La Jolla lifeguard station upgrades prompt city visit

By Dave Schwab

Staff Writer

City officials were in La Jolla last week to discuss plans for a disabled ramp upgrade for the Cove lifeguard tower and a new lifeguard station and rescue vehicles facility in La Jolla Shores.

City engineer Jihad Sleiman and architect Rick Espana of Roesling Nakamura Terada Architects met at the Cove with a group of La Jollans Aug. 11 to receive their input, cluing them in on options being considered to make the small Cove lifeguard tower accessible to the disabled.

“There is a legal requirement to provide access - we’ve got to do it,” said Sleiman. Espana’s firm has come up with a conceptual plan with four basic ramp options of varying lengths, slopes and configurations that will follow the terrain.

“We wanted to be flexible and make sure whatever we do has minimal impact in terms of views,” he said. “We didn’t want something that stands out and becomes this focal point. The idea was to try and be as low impact as possible, while at the same time support the city by providing a secondary access ramp to the (Cove Station’s) midlevel landing.”

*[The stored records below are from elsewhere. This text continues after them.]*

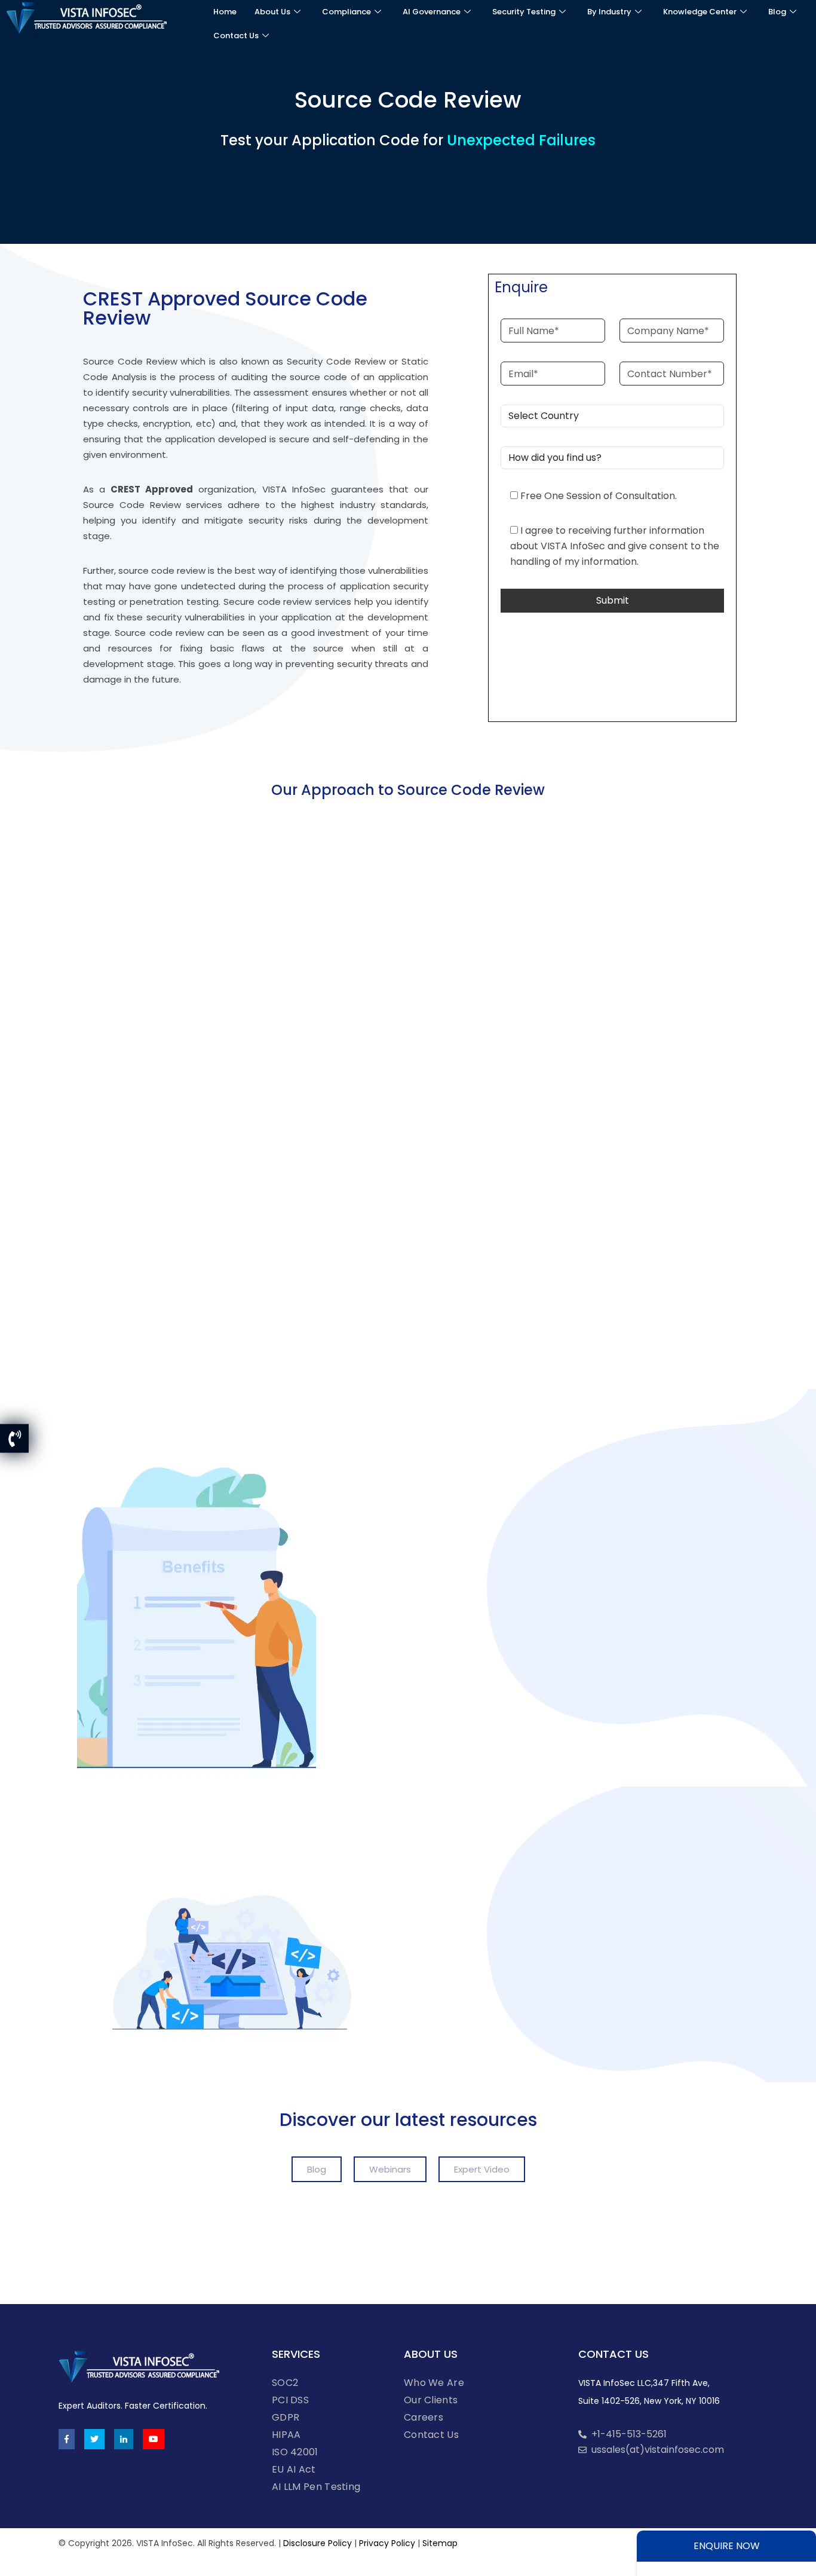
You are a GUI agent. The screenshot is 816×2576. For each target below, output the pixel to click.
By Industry (609, 11)
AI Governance (432, 11)
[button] (317, 2169)
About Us (272, 11)
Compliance (346, 11)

Patrick Ahern, a member of the La Jolla Town Council’s Parks and Beaches Committee, suggested planners consider providing “cubbies” - public storage space, for beach users to store their gear.

“We’re running out of time,” cautioned Sleiman who said he would make a presentation on the status of Cove improvements at the Parks and Beaches Committee’s next meeting on Sept. 27.

Sleiman said the city would like to begin construction ramp improvements, likely to take about eight months to complete, in September or October of 2011.

Perri Storey, senior public information officer for the city’s Engineering and Capital Projects Department was joined on Aug. 13 by Jennifer Nichols Kearns of the Pollution Prevention Division and engineers Jeff Soriano and Jihad Sleiman to talk about two Shores projects: the lifeguard facilities set to start in November and repaving the Kellogg Park lot with pavement to assist with runoff.

That project “will catch whatever drainage comes through the parking lot and allow it to just percolate into the ground,” said Soriano.

Kearns explained that runoff will be filtered through gravel to “help it to become natural groundwater.”

The parking lot work, which will be done in two phases closing only one side of the parking lot at a time, is to begin in October or November and be completed in May 2011.